LANCASTER, California – BYD announced on May 3 the delivery of North America’s first 60-foot articulated battery electric transit bus to the Antelope Valley Transit Authority (AVTA) in Los Angeles County, California. On the same day, it introduced its class-8 battery-electric refuse truck at the 2017 ACT Expo at the Long Beach Convention Center.
The bus, part of AVTA’s award-winning campaign to fully electrify its fleet by 2018, was built with local labor in BYD’s factory in Lancaster, just miles from the AVTA office. It is the first delivery from AVTA’s order of thirteen 60-foot BYD buses and is the largest of its kind in Service in North America.
The 60-foot BYD bus seats up to 60 people and provides a range of 200 miles on a single charge with full charging completed in two to three hours. It will join the rest of the AVTA fleet in serving the half million residents of northern Los Angeles County. It runs longer and holds more passengers than any other commercially available battery-electric bus in the U.S.
The electric truck, on the other hand, represents the first heavy-duty refuse truck designed and built by an OEM. The event at ACT Expo marked the availability of the truck for purchase and deployment in North America.
The 10-ton payload refuse truck provides 76 miles of range with minimal battery degradation. The truck is a cab and chassis platform, which includes the batteries, high voltage control system, all-electric propulsion system and electric power take off for powering the hydraulic system to operate the refuse truck bodies. This platform is designed to integrate with all of the major refuse truck body builders in North America, and can be configured as a side loader, automated side loader, front loader, rear loader, or roll off.
The truck can charge at 40 kW, 80 kW, 100 kW, or 200 kW rates, requiring between one and five hours to charge depending on the power interface used.

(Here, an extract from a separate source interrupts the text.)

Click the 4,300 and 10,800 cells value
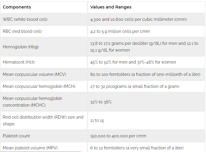coord(139,19)
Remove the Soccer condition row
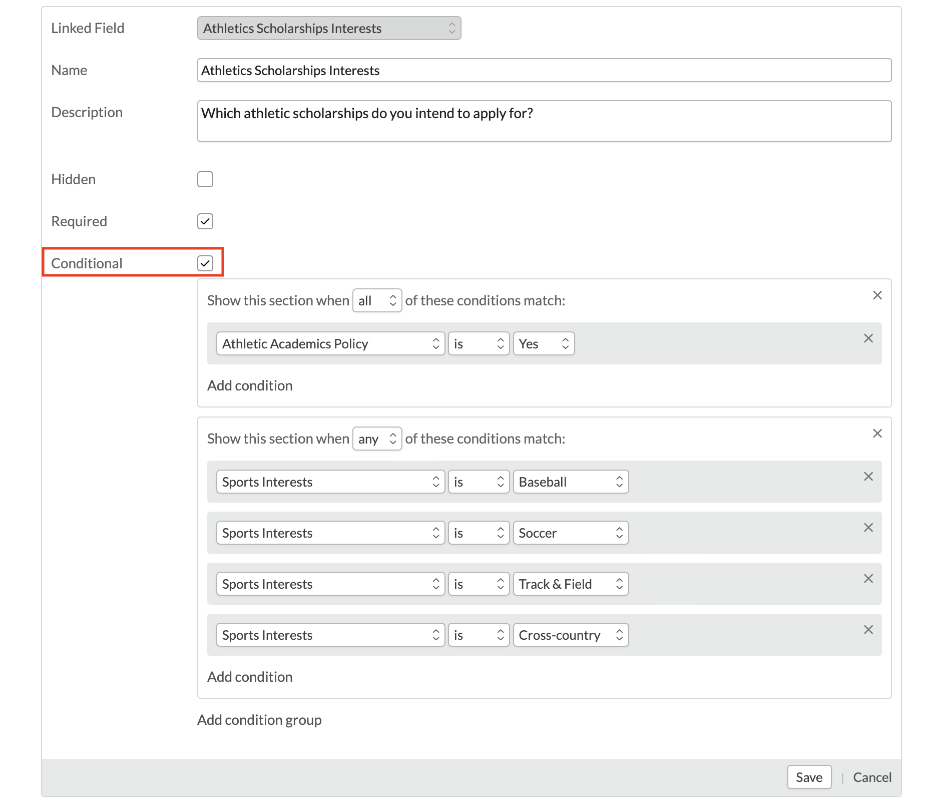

BYD’s refuse truck battery technology allows for a projected 80 percent capacity after 5,000 cycles or 14 years, if charged every day.
Fleet managers can expect more than $13,000 of operational cost savings annually based on service routes of 60 miles per day/five days a week. These savings are due to high-efficiency electric motors and motor controls, as well as lower maintenance on propulsion systems, fewer fluids to change, less brake wear due to cutting-edge regenerative braking technology, and fewer moving parts.
“BYD continues to lead the heavy-duty electric vehicle market with our advanced battery technology, and this new refuse truck is just the latest example of our vehicle solutions that can save fleet customers tens of thousands of dollars annually,” said Stella Li, President of BYD Motors. “BYD’s medium- and heavy-duty battery electric vehicles have a lower total cost of ownership and can be a one-for-one replacement with fossil fueled vehicles in fleet operations.”
Nearly 600 Californians are employed at the BYD factory in Lancaster which produces the electric buses and trucks. Workers there recently completed a card-check vote, an important step towards unionization.